Your 3DES requires3 encryptions, only 2 schedule runs if we want to attack brute-force. The key space is still $2^{56}$ since we don't need a sperate key search for the complement $k'$, just complement the current key and run the key schedule.

for k in 2^56
   k1 = key_schedule(k)
   k2 = key_schedule(k')
   test ( E(E(E(m,k1),k2),k1), c)

So in, the total we need at most 3-times single DES operations and 2-times DES key schedules. If we assume that the running time of the key schedule and the encryption are same, then your 3DES is $5/2=2.5$ slower than brute-forcing a single DES.

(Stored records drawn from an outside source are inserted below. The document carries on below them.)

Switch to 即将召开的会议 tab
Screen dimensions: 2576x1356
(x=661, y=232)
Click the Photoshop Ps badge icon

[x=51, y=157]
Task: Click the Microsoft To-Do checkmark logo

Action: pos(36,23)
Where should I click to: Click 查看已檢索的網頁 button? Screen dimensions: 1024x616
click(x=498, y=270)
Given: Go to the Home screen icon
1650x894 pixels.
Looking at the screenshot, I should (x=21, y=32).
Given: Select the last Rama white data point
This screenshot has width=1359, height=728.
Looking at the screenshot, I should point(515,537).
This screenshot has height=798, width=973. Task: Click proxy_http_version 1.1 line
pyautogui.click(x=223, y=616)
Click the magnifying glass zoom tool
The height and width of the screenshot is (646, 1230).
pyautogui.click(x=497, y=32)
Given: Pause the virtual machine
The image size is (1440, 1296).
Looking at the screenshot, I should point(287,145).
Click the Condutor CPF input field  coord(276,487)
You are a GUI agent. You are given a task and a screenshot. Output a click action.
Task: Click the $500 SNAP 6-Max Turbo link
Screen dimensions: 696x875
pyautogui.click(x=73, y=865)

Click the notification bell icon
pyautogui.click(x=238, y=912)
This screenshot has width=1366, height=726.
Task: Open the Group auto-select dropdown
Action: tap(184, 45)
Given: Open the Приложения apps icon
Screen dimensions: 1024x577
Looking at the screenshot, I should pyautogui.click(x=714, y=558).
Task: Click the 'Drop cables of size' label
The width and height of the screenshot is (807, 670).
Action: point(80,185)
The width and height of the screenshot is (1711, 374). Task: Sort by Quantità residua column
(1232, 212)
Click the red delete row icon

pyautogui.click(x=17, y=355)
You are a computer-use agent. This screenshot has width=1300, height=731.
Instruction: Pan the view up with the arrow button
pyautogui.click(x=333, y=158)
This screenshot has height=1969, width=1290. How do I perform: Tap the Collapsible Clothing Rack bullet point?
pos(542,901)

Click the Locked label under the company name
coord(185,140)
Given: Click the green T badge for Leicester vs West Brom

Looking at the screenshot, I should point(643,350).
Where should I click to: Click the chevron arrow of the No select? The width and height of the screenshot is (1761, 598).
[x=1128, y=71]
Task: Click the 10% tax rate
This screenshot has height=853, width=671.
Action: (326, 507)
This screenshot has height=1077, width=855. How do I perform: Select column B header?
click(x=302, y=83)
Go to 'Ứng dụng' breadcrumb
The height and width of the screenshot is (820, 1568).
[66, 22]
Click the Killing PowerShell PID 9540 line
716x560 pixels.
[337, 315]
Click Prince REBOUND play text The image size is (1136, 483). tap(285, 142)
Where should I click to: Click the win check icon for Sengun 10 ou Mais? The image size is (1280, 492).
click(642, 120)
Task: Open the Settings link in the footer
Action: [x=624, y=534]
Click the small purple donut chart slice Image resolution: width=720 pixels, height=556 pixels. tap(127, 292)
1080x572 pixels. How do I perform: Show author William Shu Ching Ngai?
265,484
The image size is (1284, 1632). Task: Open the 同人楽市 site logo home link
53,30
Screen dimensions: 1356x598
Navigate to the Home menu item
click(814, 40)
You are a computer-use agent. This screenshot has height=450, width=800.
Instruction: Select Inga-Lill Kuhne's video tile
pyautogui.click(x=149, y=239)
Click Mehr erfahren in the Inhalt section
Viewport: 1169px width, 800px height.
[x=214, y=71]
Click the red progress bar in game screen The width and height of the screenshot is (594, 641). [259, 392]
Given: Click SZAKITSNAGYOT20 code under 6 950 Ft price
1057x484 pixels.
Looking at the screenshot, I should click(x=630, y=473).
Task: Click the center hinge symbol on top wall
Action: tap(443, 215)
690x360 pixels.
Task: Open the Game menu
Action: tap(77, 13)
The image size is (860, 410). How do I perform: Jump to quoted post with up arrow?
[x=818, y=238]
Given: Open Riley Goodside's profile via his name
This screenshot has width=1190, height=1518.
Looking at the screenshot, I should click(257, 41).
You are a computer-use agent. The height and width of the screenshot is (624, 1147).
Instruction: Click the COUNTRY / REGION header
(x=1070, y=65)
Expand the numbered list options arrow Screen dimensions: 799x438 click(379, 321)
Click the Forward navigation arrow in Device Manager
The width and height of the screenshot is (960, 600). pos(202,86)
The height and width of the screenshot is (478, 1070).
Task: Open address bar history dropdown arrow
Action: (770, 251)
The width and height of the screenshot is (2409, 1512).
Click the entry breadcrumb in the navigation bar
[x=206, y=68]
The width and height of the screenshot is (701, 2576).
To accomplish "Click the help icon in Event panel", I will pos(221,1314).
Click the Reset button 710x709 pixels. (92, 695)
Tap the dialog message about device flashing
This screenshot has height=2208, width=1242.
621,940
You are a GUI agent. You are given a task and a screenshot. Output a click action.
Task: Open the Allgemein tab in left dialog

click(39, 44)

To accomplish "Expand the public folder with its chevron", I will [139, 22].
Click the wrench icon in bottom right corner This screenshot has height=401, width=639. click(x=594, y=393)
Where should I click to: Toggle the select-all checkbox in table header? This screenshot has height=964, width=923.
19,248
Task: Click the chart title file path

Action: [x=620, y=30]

Now, turn into 2DES with two different keys. In the complexity calculations of the meet-in-middle attack the big $\mathcal{O}$ notation hides some details;

  1. A memory for a table requirement for storing the encryption with each key; we need to store $6\cdot 2 \cdot 2^{56}$-byte $\approx 1152$ PetaByte. This is still very huge amount to store and process. Google has 15 exabytes = 15000 petabytes.
  2. Sorting the table $n \log n$ step, therefor we have $ 56 \cdot 2^{56}$
  3. Searching within the table $56$ steps by binary search.

When these values are added 1, 3DES search will be faster than the 2DES, and can be calculated by using in quite reasonable time if you can access the Titan, you can brute-force in couple hours. The Titan that can reach $2^{60}$ every easily.


1 I would like to note here that, DES encryption and sorting cannot be directly compared. A deeper calculation is required.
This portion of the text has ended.